Weiterhin müssen zum Zeitpunkt der Abstimmung noch mindestens 50 % der stimmberechtigten
Delegierten anwesend sein. Die Versammlungsleitung hat vorher zu prüfen, ob diese Bedingung gegeben
ist.
Satzungsänderungen sollen intern unabhängig von der Bearbeitungsdauer beim zuständigen Amtsgericht
bereits ab dem Zeitpunkt der Beschlussfassung gelten, sofern nichts anderes beschlossen wird.

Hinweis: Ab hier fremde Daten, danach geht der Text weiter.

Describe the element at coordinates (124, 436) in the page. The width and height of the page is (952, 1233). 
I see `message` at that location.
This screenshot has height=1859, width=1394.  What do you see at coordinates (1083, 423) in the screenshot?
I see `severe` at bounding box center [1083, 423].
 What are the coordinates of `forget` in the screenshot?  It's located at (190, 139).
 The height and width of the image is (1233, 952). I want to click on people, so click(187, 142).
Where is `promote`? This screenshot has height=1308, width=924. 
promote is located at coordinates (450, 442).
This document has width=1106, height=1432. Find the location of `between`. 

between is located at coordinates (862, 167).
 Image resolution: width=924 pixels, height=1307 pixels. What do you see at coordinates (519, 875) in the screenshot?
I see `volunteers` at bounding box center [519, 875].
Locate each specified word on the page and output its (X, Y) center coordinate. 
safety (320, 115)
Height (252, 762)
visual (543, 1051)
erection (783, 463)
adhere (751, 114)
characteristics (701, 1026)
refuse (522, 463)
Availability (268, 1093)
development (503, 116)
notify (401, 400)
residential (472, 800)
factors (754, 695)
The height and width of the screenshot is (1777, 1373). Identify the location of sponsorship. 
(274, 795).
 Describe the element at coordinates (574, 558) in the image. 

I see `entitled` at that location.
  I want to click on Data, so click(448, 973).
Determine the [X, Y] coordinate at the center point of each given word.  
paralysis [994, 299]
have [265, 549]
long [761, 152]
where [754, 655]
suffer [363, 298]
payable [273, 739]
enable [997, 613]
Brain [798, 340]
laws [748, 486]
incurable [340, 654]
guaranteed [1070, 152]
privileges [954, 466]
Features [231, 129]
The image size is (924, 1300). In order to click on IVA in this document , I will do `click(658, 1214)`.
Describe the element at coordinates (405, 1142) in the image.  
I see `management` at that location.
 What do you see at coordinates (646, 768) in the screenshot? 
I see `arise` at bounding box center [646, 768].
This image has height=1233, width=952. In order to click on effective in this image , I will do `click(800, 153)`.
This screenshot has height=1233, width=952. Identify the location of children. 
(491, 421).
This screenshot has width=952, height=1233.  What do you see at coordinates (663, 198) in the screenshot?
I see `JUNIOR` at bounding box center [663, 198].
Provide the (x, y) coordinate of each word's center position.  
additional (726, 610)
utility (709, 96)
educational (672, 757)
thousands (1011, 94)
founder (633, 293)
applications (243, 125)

Über die Auflösung oder die Verschmelzung der Partei entscheidet eine BHV mit der
Mehrheit von drei Vierteln der anwesenden stimmberechtigten Delegierten.
Im Falle der Auflösung der SBPartei geht das Vermögen an gemeinnützige Organisationen, die von dem
zuletzt amtierenden Bundesvorstand bestimmt werden.


8.) Ordnungen
- Die Finanz- und Beitragsordnung regelt die internen Finanzen der SBPartei.
Sie ist wie das Parteiprogramm ein separates Dokument. Für ihre Änderung bedarf es jedoch nur der
einfachen Mehrheit der anwesenden, stimmberechtigten Delegierten der entsprechenden BHV.
- Die Schiedsordnung regelt die Verfahren, wie mit internen Meinungsunterschieden, welche nicht im
Konsens geklärt werden können, umgegangen wird. Für ihre Änderung bedarf es ebenso nur der
einfachen Mehrheit der anwesenden, stimmberechtigten Delegierten der entsprechenden BHV.


9. Sonstiges
- Alle nicht beruflich ausgeübten Funktionen und Tätigkeiten in der SBPartei sind Ehrenämter, eine
Vergütung für ehrenamtliche Tätigkeit ist ausgeschlossen.
- Alle entstandenen Kosten und erforderlichen Auslagen, die einem Mitglied in Ausübung einer
ehrenamtlichen Tätigkeit für die SBPartei angefallen sind, werden auf Antrag und unter Vorlage
steuerlich berücksichtigungsfähiger Belege erstattet.
Je nach finanzieller Lage der SBPartei können dabei Abschläge vorgenommen werden, über deren
Ausmaß der Bundesvorstand entscheidet. Näheres regelt die Finanz- und Beitragsordnung.